The Path to Take

Trust in and rely confidently on the Lord with all your heart and do not rely on your own insight or understanding.
In all your ways know and acknowledge and recognize Him,
And He will make your paths straight and smooth.
Proverbs 3:5-6

 I shall be telling this with a sigh
Somewhere ages and ages hence:
Two roads diverged in a wood, and I—
I took the one less traveled by,
And that has made all the difference.
“The Road Not Taken,” Robert Frost

Joel’s command to return to God to the exclusion of worldly concerns struck me on Ash Wednesday. After having the people summon a gathering, instructing them to do so “with fasting, weeping, and mourning”. He also instructs the people to gather, everyone, with the common goal of an outward display of very private searching.

We celebrate communally, but discern privately. Our prayer for guidance and God’s mercy and tenderness is our own.

There are temptations, interruptions, intrusions all day long. Our “temporal” duties easily invade our prayer space. There are so many duties to perform.

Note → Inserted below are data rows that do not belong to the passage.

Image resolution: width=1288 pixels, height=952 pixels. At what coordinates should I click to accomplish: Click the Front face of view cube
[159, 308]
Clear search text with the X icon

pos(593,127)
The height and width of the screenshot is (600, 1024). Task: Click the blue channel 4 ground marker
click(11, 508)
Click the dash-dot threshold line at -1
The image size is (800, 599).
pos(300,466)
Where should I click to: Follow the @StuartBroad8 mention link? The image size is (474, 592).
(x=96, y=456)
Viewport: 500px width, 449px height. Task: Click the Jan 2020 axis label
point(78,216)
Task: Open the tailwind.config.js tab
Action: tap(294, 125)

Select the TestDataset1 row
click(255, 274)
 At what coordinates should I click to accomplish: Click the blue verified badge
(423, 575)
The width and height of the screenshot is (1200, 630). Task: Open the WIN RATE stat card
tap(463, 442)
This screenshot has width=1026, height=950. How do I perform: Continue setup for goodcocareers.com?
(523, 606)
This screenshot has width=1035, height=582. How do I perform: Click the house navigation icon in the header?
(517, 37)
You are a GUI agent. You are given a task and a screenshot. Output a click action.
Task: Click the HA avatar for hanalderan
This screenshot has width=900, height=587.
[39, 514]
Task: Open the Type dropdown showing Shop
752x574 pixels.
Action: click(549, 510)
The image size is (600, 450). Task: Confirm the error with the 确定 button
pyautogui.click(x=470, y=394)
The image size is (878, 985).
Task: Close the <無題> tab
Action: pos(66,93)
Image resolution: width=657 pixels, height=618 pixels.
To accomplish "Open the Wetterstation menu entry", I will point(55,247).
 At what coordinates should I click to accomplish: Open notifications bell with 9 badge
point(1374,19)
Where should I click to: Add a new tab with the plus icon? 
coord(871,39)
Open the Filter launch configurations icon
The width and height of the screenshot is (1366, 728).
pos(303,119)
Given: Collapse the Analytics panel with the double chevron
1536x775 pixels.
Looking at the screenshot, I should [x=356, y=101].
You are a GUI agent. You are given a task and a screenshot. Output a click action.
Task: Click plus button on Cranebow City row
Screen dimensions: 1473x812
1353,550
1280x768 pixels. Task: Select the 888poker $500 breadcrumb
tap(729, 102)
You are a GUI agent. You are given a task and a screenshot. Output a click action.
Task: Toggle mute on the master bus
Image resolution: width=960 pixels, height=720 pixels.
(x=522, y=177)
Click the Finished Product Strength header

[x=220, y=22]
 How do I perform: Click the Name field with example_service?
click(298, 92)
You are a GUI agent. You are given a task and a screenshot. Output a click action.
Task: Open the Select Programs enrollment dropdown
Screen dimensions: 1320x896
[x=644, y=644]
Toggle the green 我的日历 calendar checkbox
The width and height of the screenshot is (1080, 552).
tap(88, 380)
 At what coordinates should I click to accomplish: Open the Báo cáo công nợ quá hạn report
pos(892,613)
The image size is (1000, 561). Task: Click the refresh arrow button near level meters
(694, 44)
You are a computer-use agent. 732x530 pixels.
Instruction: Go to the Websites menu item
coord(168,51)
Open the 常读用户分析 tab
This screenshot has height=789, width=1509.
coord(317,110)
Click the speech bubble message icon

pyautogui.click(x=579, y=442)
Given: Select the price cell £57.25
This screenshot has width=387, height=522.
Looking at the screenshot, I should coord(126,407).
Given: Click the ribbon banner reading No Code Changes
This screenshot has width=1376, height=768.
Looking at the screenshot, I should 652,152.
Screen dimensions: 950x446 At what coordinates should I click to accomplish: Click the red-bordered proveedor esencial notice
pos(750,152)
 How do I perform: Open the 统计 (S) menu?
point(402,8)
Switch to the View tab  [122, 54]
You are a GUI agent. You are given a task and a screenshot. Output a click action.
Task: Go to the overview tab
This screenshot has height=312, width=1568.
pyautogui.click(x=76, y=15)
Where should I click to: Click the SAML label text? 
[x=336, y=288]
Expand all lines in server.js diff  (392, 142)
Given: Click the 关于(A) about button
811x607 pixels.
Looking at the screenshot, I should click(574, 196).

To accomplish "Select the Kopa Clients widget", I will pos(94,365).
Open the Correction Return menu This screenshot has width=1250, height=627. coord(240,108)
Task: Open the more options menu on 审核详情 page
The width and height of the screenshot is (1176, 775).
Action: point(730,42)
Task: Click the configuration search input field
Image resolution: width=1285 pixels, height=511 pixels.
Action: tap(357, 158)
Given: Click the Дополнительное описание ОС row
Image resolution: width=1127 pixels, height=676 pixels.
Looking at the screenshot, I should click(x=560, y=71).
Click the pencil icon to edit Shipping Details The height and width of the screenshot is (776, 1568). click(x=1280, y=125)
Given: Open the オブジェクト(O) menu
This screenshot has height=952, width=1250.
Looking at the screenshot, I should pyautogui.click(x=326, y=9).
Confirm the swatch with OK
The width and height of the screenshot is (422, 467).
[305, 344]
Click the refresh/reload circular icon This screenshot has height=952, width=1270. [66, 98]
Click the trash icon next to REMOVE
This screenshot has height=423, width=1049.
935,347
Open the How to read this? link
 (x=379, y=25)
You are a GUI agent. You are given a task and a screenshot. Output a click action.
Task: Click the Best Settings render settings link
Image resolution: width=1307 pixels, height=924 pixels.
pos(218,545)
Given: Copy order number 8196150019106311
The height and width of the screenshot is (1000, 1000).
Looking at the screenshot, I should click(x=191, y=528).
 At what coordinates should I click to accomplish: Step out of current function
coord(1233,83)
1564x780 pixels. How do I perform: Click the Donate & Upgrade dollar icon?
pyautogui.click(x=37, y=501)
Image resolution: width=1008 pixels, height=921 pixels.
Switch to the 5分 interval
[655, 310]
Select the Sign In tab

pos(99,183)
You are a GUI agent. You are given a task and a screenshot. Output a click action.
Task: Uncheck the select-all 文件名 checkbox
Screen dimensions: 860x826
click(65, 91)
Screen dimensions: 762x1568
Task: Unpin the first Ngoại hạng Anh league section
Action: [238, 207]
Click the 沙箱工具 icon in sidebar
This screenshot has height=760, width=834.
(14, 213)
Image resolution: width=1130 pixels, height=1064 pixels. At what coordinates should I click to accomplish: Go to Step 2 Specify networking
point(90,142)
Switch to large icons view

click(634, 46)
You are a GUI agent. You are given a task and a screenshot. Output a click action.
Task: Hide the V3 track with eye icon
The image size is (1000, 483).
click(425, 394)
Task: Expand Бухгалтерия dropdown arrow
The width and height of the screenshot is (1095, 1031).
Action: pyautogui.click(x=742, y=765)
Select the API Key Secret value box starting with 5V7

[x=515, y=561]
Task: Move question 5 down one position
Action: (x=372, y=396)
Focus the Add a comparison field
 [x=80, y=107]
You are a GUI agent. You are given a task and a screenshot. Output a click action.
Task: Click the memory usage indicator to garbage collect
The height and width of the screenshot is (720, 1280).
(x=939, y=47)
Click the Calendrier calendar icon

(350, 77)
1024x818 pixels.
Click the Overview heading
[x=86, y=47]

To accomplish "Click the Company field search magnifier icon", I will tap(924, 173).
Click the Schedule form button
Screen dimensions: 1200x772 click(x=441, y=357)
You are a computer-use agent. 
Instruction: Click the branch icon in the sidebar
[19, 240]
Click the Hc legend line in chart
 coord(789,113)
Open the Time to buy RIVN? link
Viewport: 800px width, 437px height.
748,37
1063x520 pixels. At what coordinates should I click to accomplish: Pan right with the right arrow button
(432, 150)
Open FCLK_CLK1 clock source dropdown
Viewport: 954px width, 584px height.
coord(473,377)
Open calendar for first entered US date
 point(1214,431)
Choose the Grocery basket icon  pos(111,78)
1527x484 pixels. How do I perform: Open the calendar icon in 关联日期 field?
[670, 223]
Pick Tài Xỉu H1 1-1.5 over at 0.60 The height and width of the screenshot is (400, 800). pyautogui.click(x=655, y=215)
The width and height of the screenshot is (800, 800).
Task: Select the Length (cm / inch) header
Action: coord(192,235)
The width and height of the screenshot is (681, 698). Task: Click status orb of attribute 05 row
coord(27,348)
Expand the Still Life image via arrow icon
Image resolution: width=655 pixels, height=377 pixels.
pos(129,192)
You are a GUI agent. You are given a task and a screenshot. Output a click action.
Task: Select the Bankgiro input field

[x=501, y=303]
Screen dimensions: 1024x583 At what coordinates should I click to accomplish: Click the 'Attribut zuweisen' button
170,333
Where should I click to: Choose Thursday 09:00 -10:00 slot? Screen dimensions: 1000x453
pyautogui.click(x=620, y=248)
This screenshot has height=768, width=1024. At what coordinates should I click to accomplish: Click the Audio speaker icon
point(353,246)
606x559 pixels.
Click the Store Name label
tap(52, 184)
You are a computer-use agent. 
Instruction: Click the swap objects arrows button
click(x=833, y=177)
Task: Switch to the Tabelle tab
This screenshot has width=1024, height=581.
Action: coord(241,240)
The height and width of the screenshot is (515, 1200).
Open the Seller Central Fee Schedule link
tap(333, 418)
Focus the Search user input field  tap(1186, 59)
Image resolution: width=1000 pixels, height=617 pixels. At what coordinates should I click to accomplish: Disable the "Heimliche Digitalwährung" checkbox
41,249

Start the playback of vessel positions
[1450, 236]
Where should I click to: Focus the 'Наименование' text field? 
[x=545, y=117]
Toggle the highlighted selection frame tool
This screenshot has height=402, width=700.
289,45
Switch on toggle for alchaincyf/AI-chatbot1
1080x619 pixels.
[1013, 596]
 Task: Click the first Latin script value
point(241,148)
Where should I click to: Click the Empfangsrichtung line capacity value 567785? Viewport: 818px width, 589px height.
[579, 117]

So many decisions to make, so many times we must decide what path to take.

I consider the decision on a hopeful and fruitful path a decision to be made in prayer.

What path to take.

I’m afraid of making the wrong decision.

I’ve gone astray so many times.

Lord, you can’t make me take the path to follow You. Allow me the judgement to make as good a choice as is humanly possible for me, so I continue to live my goal to return to You, with all my heart.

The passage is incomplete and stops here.